:: ENTRIES PROVIDED ::
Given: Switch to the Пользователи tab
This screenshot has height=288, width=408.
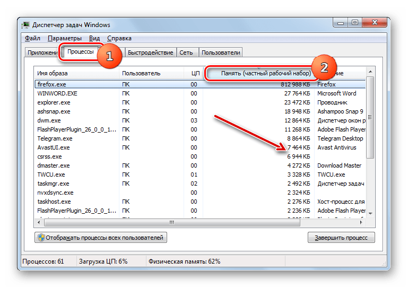Looking at the screenshot, I should [x=221, y=53].
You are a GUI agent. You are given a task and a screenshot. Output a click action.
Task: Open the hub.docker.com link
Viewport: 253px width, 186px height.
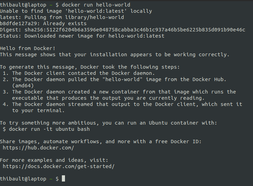tap(38, 148)
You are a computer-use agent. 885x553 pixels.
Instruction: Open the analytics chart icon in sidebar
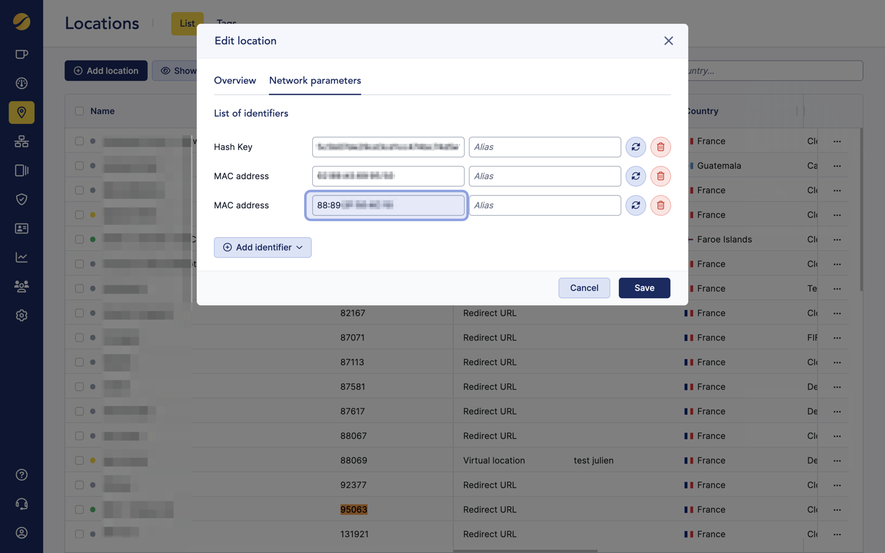(22, 257)
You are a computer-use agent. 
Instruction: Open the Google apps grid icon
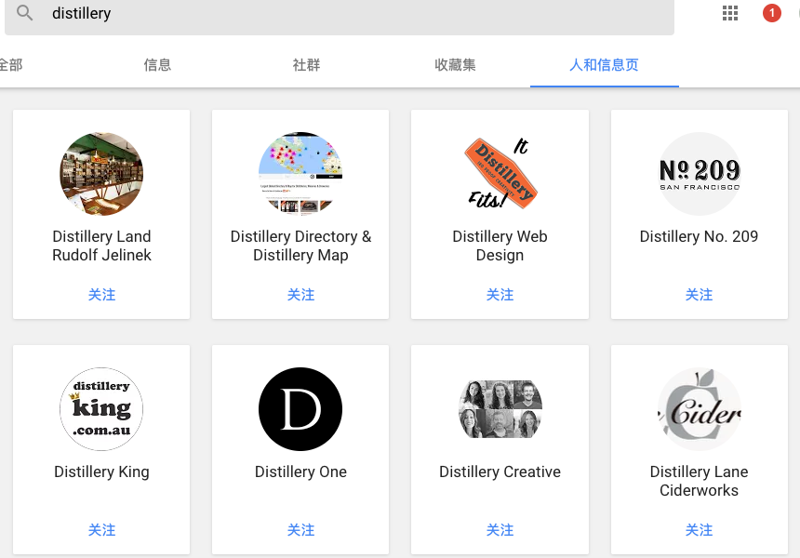click(x=729, y=13)
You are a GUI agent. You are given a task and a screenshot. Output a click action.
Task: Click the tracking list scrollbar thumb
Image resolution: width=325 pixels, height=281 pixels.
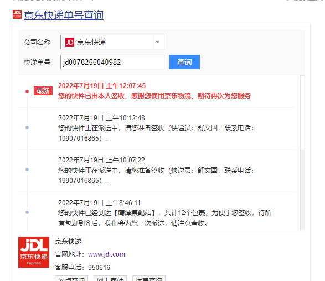[x=303, y=113]
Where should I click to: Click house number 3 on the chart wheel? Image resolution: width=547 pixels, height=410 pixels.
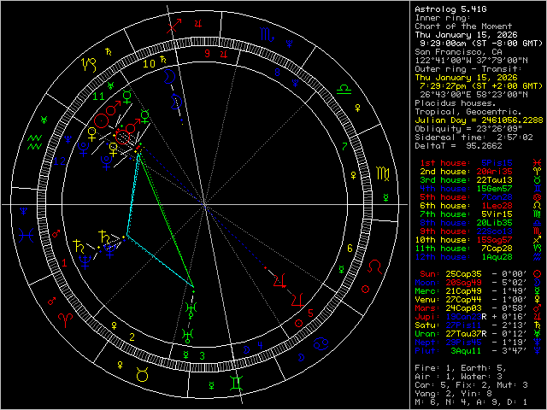click(201, 355)
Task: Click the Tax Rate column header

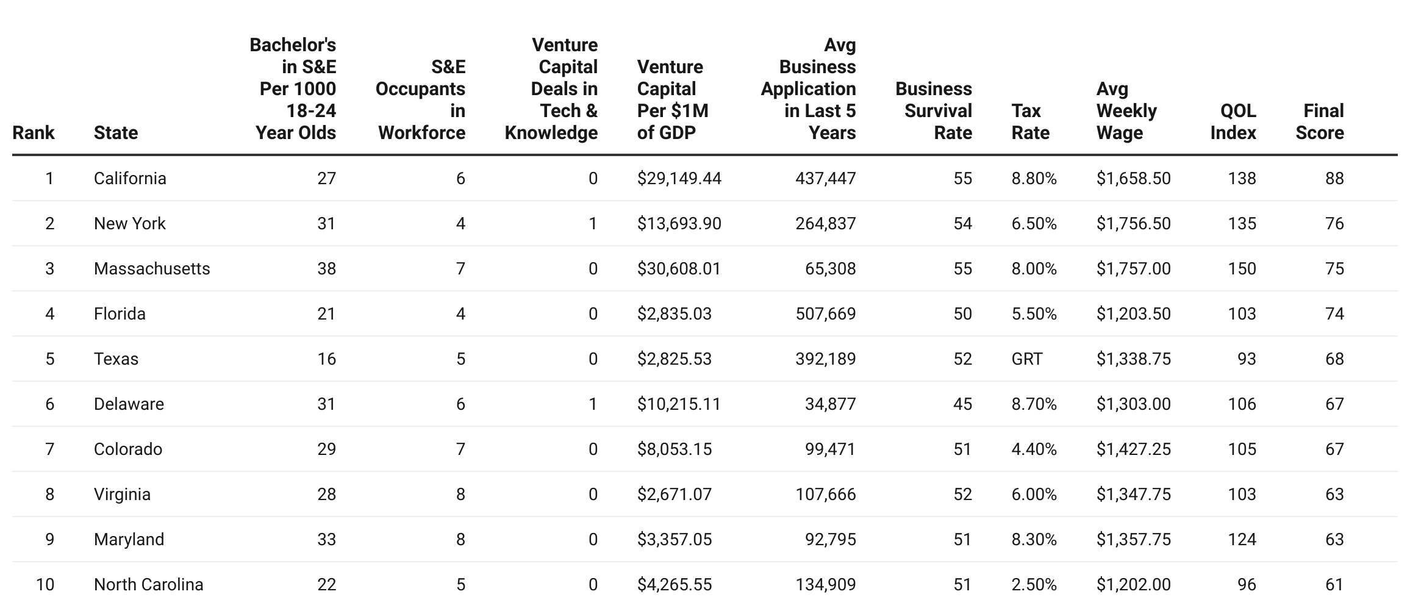Action: pyautogui.click(x=1031, y=122)
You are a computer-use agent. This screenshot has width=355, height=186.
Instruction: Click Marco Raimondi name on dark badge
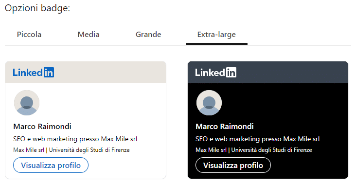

:: REQUIRED ACTION ::
Reproduce, exactly and without pictures, the lines above from the one containing "Instruction: Open the analytics" through the last line of the material, both ends included, and nothing more.

:: RESPONSE TO THE TASK ::
Instruction: Open the analytics chart icon in sidebar
(22, 257)
You are a computer-use agent. 
Instruction: Open the Google apps grid icon
click(x=729, y=13)
You are a GUI agent. You are given a task and a screenshot. Output a click action.
Task: Click the tracking list scrollbar thumb
Image resolution: width=325 pixels, height=281 pixels.
[x=303, y=113]
Where should I click to: Click house number 3 on the chart wheel? Image resolution: width=547 pixels, height=410 pixels.
click(201, 355)
Task: Click the Tax Rate column header

Action: pyautogui.click(x=1031, y=122)
You are a computer-use agent. This screenshot has width=355, height=186.
Instruction: Click Marco Raimondi name on dark badge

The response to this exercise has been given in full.